## Begin Records for the task

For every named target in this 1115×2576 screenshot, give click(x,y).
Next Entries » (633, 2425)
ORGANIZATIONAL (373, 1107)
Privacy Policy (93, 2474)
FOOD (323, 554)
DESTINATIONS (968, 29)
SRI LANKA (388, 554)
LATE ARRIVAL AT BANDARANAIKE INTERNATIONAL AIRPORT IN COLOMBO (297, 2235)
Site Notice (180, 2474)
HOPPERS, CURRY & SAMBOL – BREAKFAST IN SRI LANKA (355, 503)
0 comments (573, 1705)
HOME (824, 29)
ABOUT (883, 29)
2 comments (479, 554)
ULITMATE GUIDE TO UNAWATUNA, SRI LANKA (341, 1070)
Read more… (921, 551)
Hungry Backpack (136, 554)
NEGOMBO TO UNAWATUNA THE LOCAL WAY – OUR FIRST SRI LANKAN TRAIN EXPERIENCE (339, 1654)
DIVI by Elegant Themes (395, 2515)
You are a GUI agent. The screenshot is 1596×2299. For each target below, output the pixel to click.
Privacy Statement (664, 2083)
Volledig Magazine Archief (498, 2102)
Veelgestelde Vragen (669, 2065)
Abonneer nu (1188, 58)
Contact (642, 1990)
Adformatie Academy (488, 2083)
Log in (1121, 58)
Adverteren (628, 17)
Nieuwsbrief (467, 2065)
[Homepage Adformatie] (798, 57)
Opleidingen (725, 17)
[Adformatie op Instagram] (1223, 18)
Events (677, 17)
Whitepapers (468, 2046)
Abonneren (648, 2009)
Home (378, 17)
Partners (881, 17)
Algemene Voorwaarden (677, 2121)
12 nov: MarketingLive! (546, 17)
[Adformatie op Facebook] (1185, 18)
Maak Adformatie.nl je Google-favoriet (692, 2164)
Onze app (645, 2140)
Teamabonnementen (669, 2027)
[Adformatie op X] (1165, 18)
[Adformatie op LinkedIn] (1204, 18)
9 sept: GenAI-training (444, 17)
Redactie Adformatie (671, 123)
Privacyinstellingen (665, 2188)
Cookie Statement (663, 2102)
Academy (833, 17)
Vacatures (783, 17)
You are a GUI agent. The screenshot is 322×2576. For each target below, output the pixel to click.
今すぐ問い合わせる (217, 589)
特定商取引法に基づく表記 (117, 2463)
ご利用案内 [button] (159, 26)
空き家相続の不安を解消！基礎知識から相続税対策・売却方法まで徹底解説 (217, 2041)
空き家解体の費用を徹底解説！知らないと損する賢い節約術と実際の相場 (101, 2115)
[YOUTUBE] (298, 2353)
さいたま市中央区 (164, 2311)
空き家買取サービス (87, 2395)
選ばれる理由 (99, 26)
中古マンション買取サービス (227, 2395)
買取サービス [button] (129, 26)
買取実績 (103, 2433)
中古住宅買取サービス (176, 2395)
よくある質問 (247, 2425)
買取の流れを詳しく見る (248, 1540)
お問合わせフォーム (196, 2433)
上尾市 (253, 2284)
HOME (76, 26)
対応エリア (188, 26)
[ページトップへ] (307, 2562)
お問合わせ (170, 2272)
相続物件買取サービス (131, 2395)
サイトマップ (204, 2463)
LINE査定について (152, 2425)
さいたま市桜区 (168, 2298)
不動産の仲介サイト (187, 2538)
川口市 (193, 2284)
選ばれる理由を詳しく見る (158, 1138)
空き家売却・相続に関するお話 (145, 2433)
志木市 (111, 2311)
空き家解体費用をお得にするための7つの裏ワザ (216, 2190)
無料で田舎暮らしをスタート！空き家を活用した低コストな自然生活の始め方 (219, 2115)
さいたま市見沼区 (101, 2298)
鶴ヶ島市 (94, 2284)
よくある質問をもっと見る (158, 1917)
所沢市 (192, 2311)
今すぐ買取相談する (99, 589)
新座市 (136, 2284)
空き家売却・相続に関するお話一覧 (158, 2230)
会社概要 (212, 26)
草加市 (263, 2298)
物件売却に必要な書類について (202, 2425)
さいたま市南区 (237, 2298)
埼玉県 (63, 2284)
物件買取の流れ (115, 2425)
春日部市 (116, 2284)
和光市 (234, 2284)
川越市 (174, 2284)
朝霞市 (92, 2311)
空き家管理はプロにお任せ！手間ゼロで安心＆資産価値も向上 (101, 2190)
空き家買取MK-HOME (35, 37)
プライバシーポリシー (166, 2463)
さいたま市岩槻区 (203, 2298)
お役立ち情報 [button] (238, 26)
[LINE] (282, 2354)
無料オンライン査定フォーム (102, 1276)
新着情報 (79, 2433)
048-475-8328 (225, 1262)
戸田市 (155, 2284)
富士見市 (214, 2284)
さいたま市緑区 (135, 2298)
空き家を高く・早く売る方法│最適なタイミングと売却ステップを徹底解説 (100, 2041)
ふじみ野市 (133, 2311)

## End Records for the task

Starting with the line containing "HOME (824, 29)" and going on through the line containing "Veelgestelde Vragen (669, 2065)", write out every line of the data above again, leaving none out. Offset each coordinate in the answers by adding 48 to both numbers.

## [Output of the task]
HOME (872, 77)
ABOUT (931, 77)
2 comments (527, 602)
ULITMATE GUIDE TO UNAWATUNA, SRI LANKA (389, 1118)
Read more… (969, 599)
Hungry Backpack (184, 602)
NEGOMBO TO UNAWATUNA THE LOCAL WAY – OUR FIRST SRI LANKAN TRAIN EXPERIENCE (387, 1702)
DIVI by Elegant Themes (443, 2563)
You are a GUI agent. The screenshot is 1596×2299. For each target below, output the pixel to click.
Privacy Statement (712, 2131)
Volledig Magazine Archief (546, 2150)
Veelgestelde Vragen (717, 2113)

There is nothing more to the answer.